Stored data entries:

-- Opening Marker --

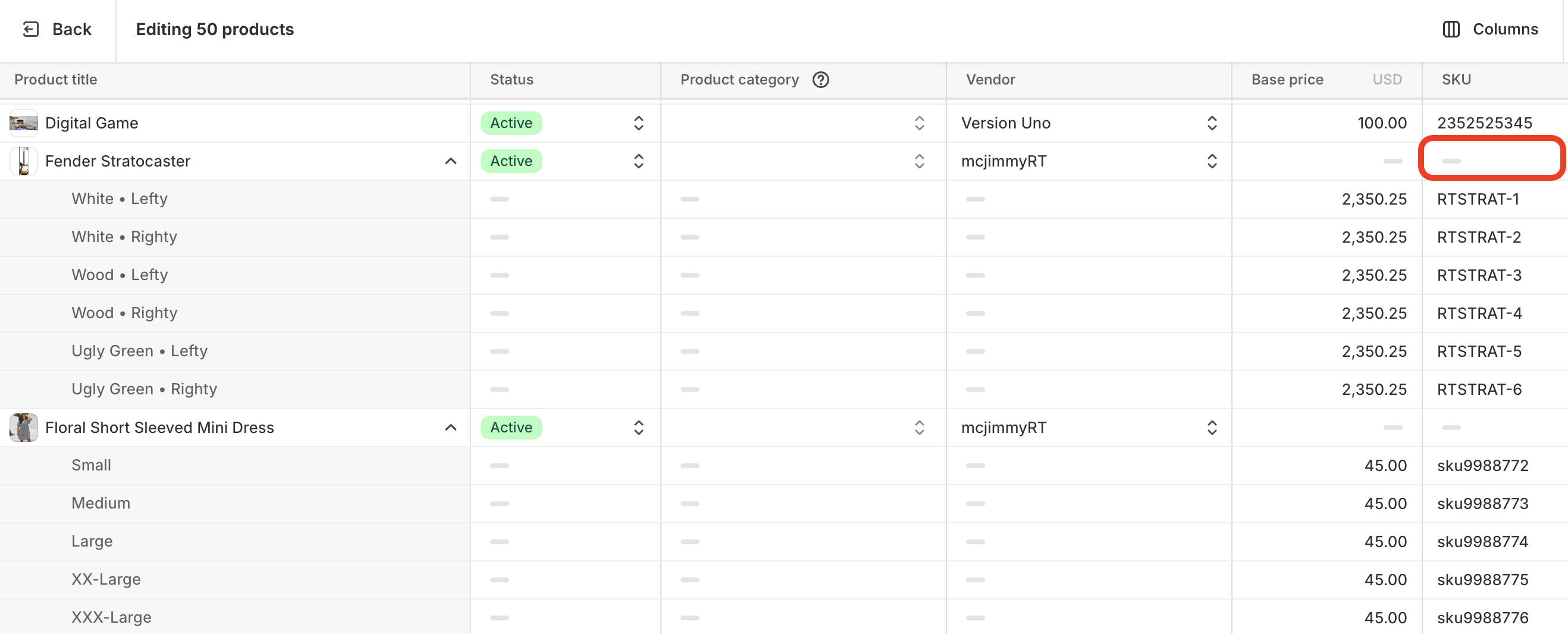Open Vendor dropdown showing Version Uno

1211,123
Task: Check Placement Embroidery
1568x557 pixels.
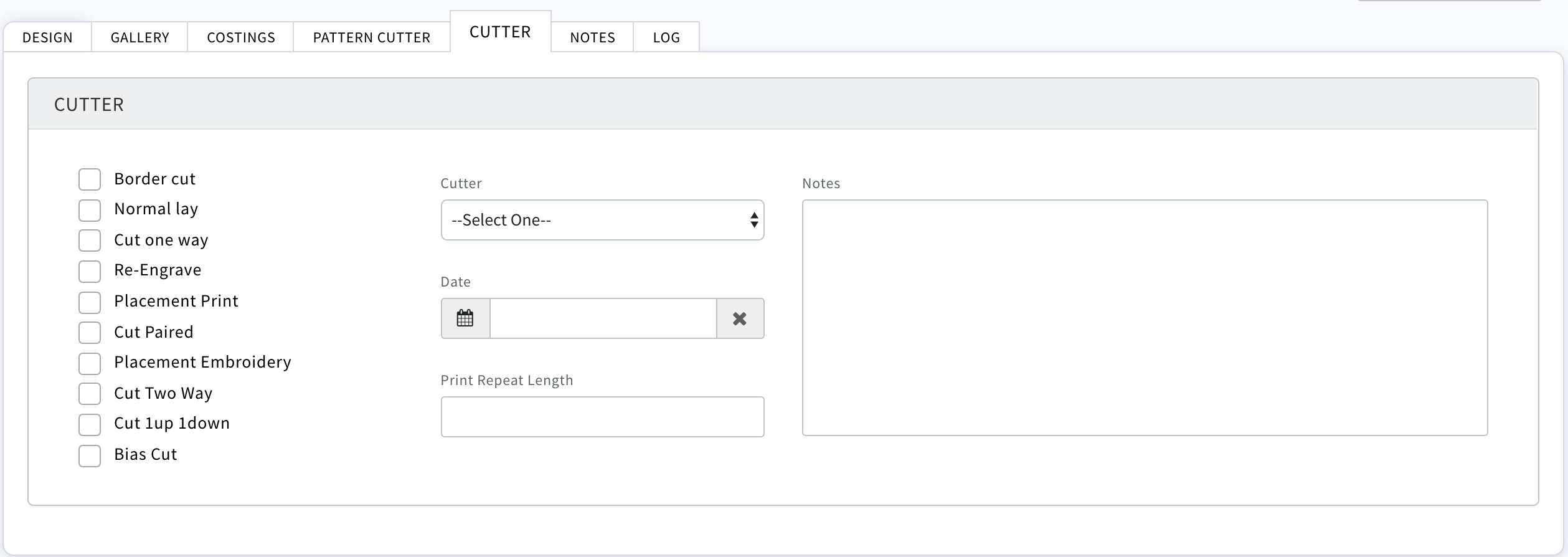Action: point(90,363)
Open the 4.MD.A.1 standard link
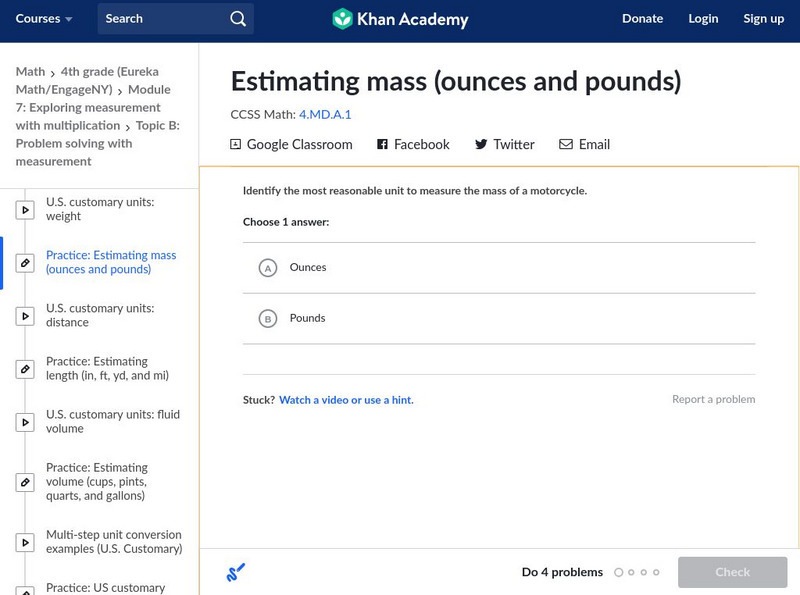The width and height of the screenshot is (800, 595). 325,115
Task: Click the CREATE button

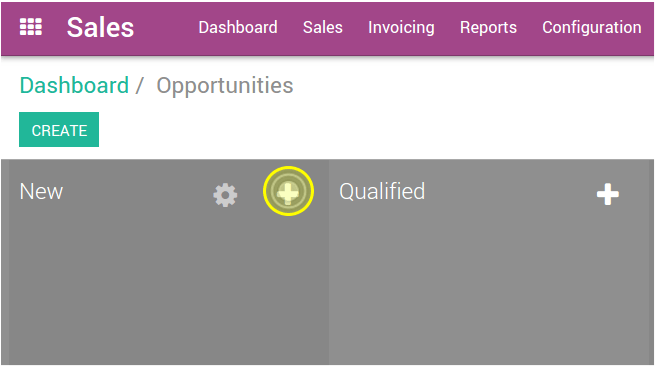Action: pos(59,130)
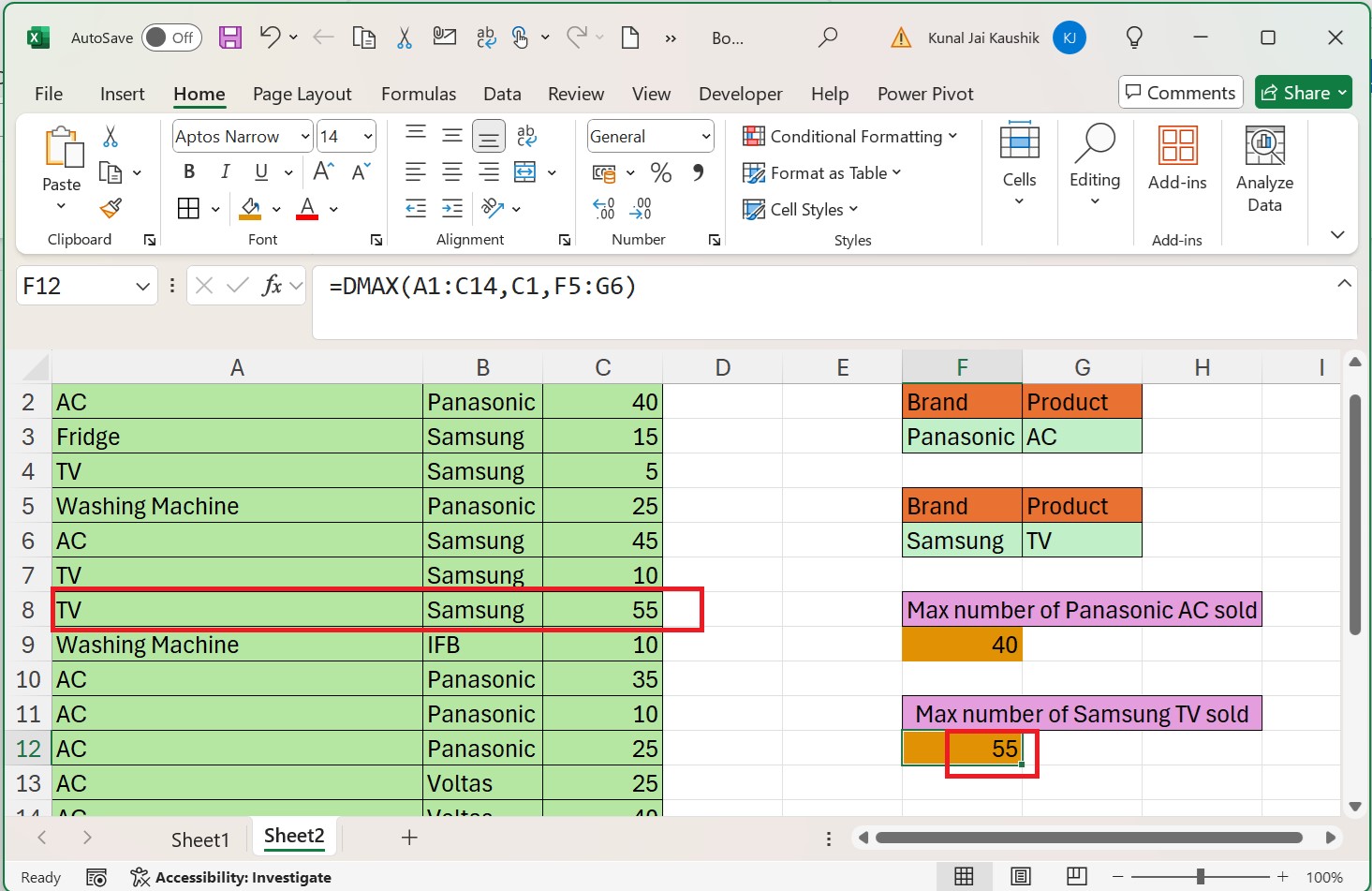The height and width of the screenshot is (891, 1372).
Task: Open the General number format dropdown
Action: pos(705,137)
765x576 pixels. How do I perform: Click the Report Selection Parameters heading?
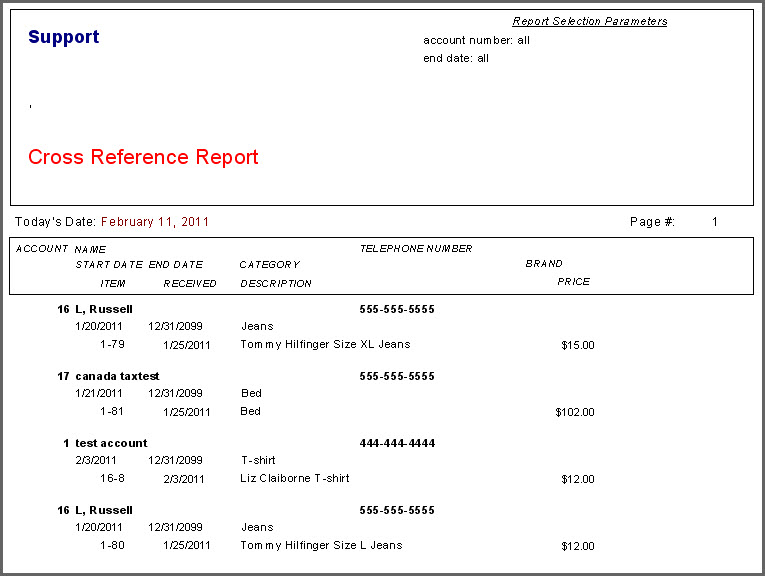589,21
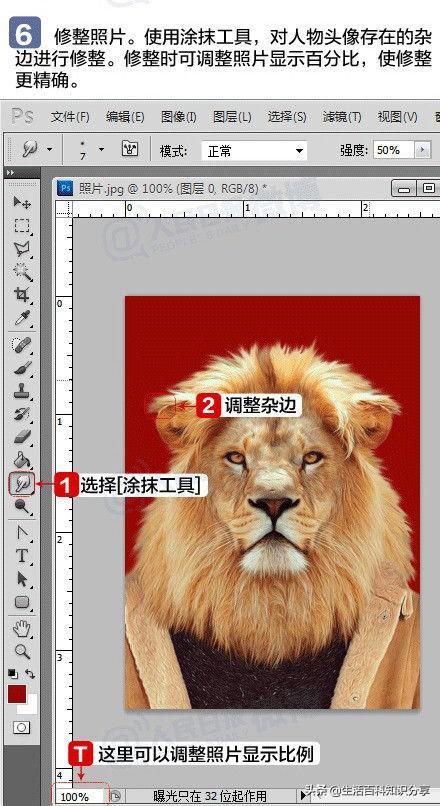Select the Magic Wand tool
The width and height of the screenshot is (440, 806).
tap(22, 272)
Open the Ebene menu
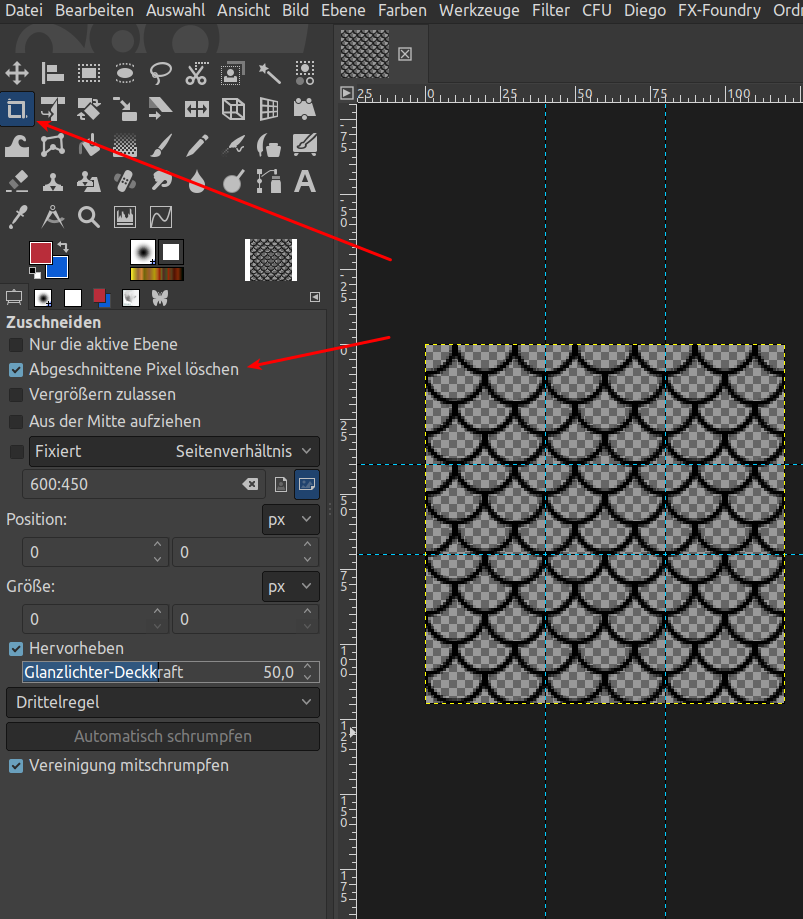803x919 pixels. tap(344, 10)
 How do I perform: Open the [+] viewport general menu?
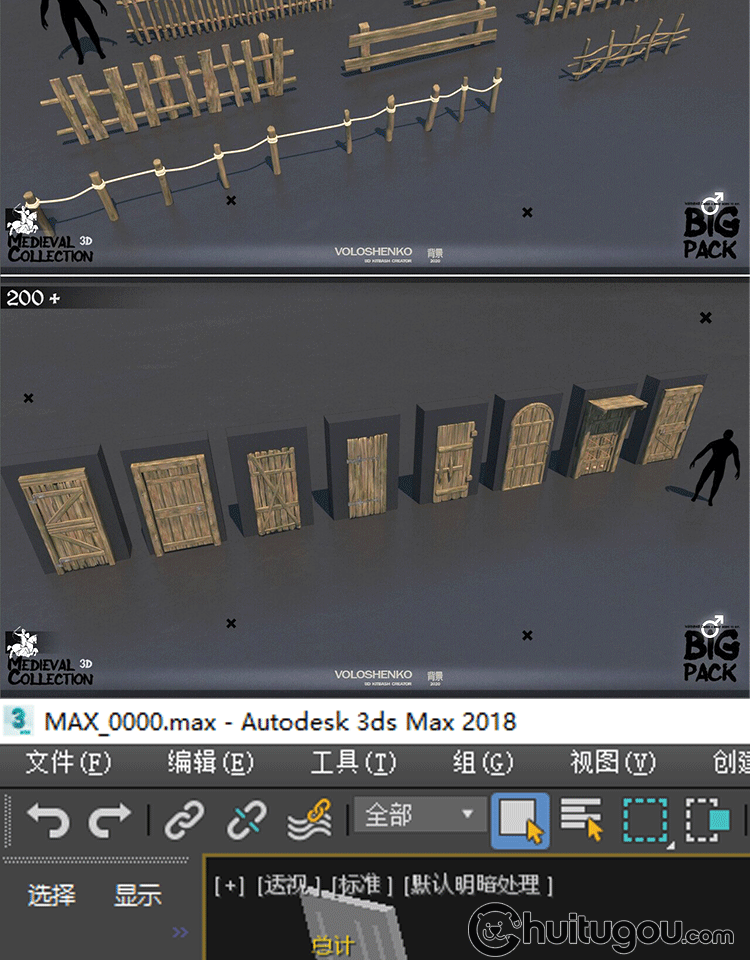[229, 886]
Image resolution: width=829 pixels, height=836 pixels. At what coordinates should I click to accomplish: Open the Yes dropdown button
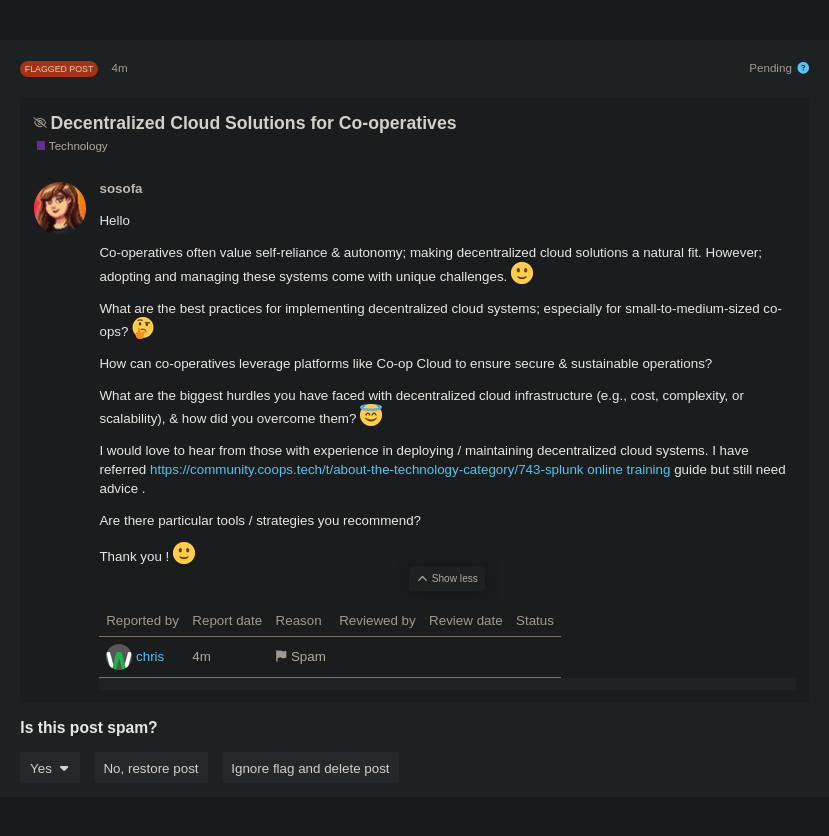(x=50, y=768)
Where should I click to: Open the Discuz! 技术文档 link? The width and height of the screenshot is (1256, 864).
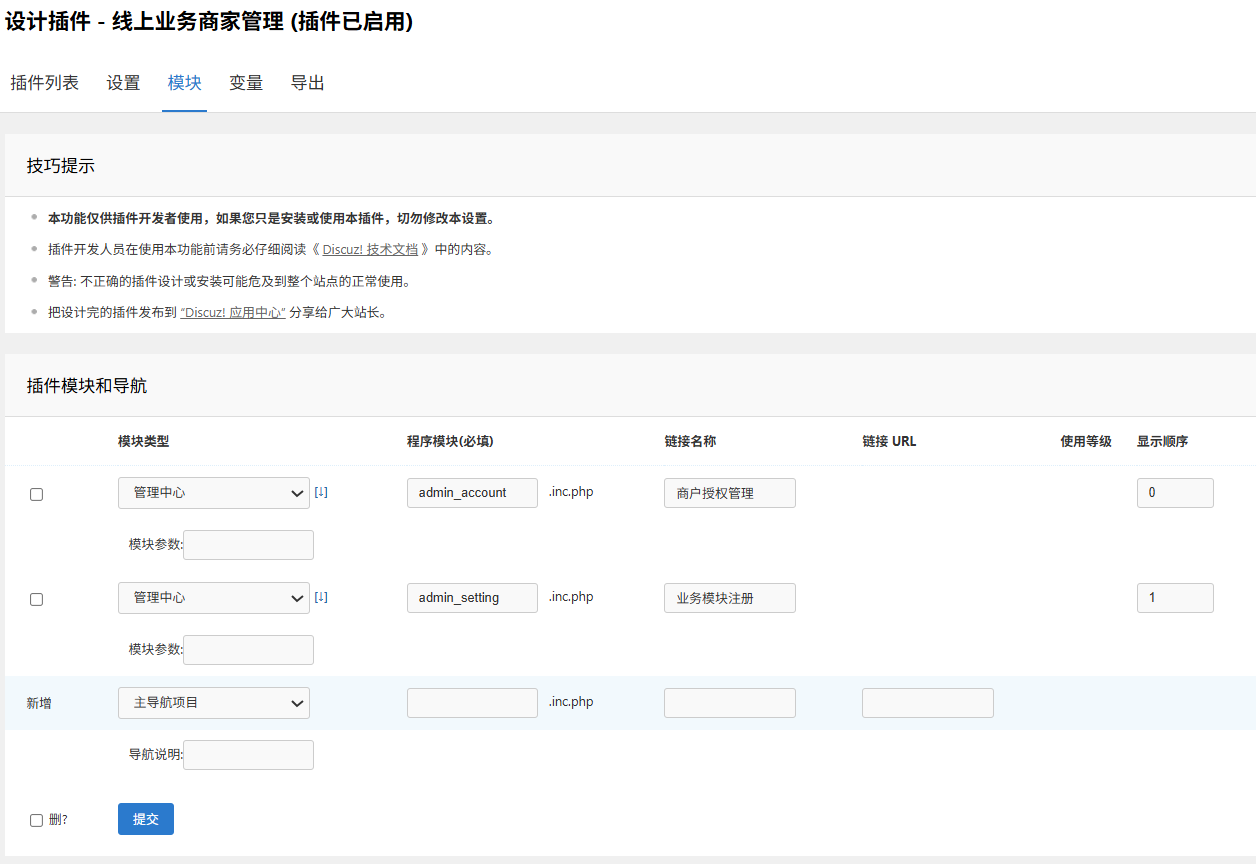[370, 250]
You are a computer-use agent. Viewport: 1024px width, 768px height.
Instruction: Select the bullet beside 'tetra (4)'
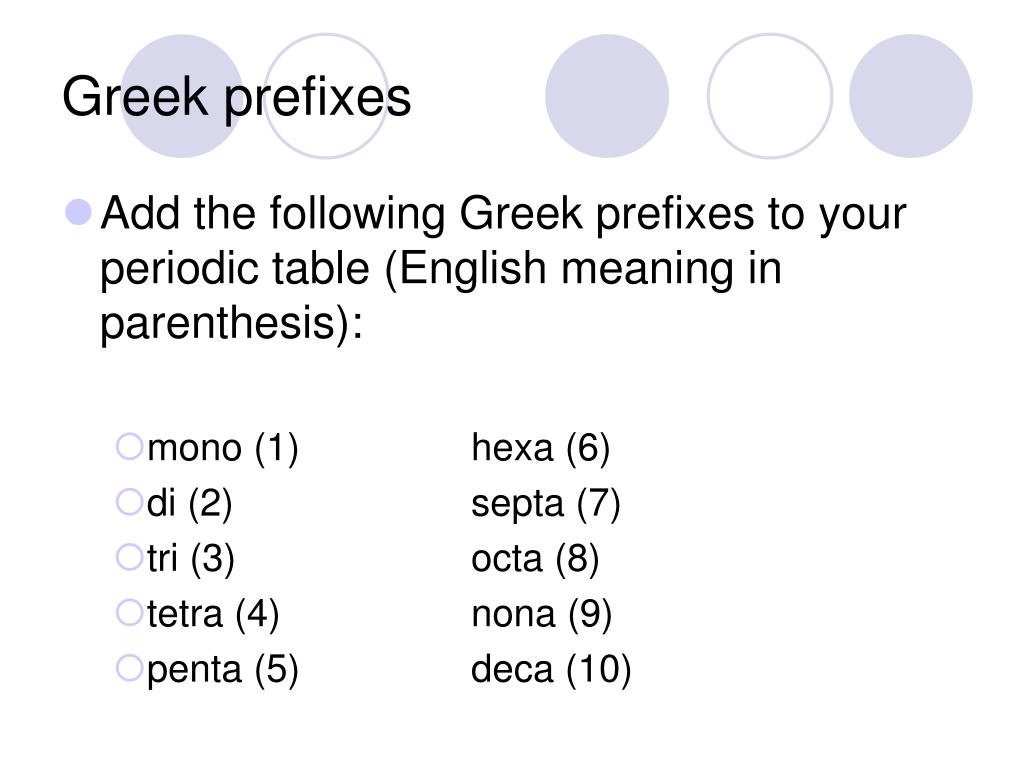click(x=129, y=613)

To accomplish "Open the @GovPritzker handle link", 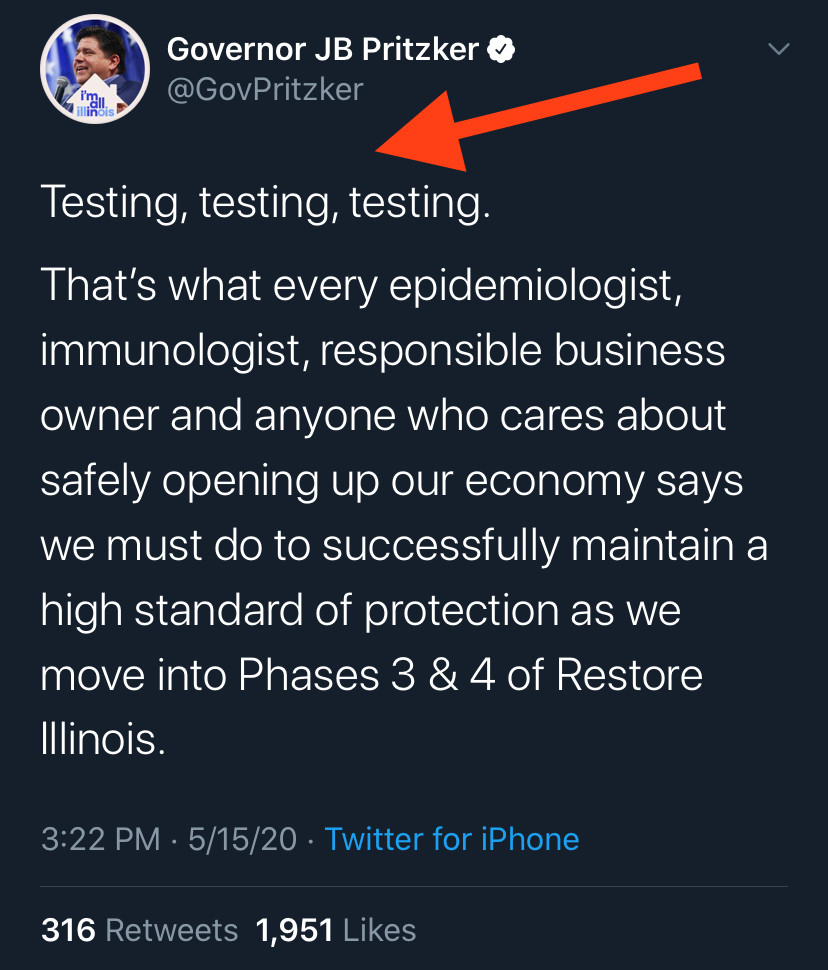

-- Closing Marker --

= TASK STATEMENT =
A word-for-word repeat is expected of the lines from the one with "Instruction: Select the" to the end of the data, both included; pictures are not part of it.

= REPLY =
Instruction: Select the bullet beside 'tetra (4)'
click(x=129, y=613)

To accomplish "Open the @GovPritzker handle link", 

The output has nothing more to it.